Directions: With the pictures left out, please return exactly the line holding "The height and" and each following line until the entries end.

Saved entries
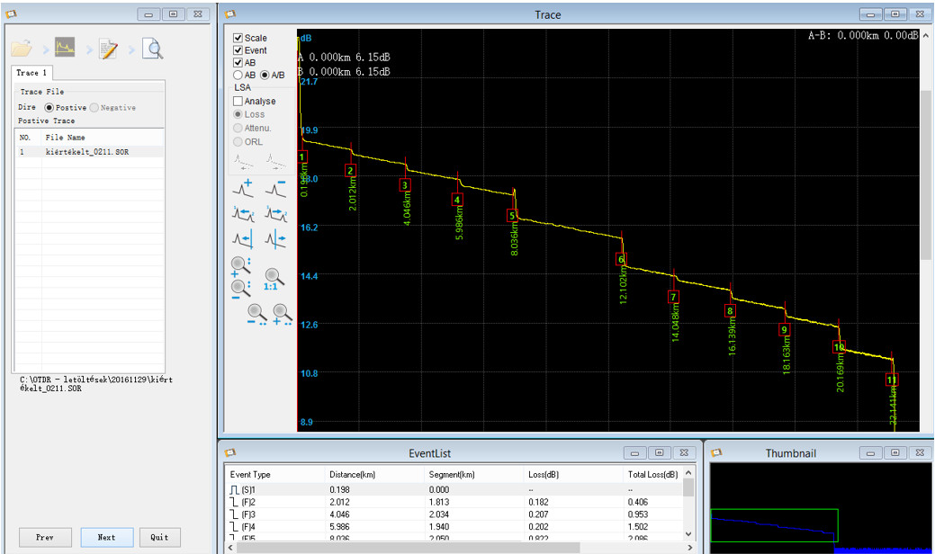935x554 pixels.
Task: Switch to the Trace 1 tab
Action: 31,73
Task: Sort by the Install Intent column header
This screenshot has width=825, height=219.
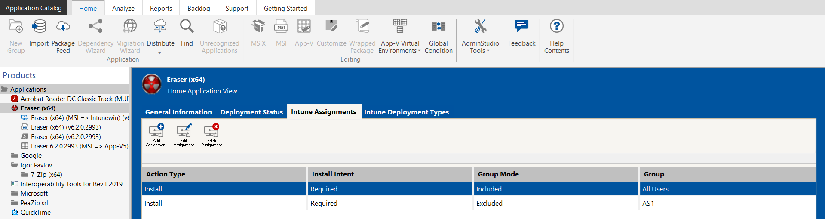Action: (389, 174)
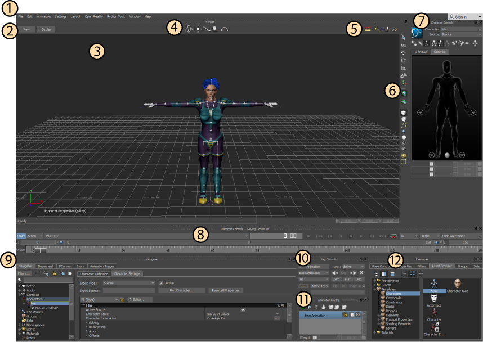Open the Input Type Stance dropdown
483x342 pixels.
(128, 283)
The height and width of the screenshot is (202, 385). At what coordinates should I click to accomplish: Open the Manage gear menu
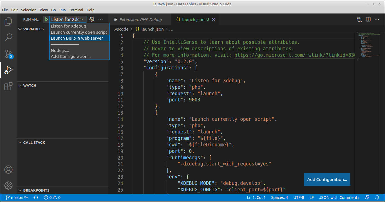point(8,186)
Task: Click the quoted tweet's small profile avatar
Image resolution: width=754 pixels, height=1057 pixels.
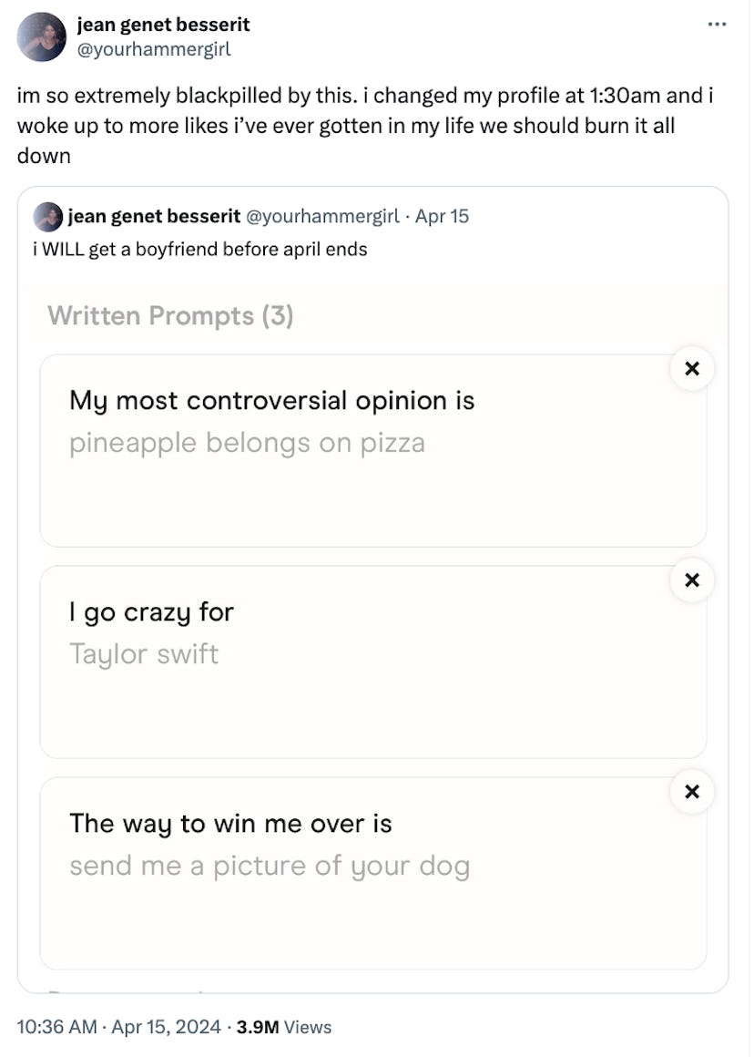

Solution:
The height and width of the screenshot is (202, 385). At what coordinates should I click to accomplish: Open the Manage gear menu
point(8,186)
Task: Click the quoted tweet's small profile avatar
Image resolution: width=754 pixels, height=1057 pixels.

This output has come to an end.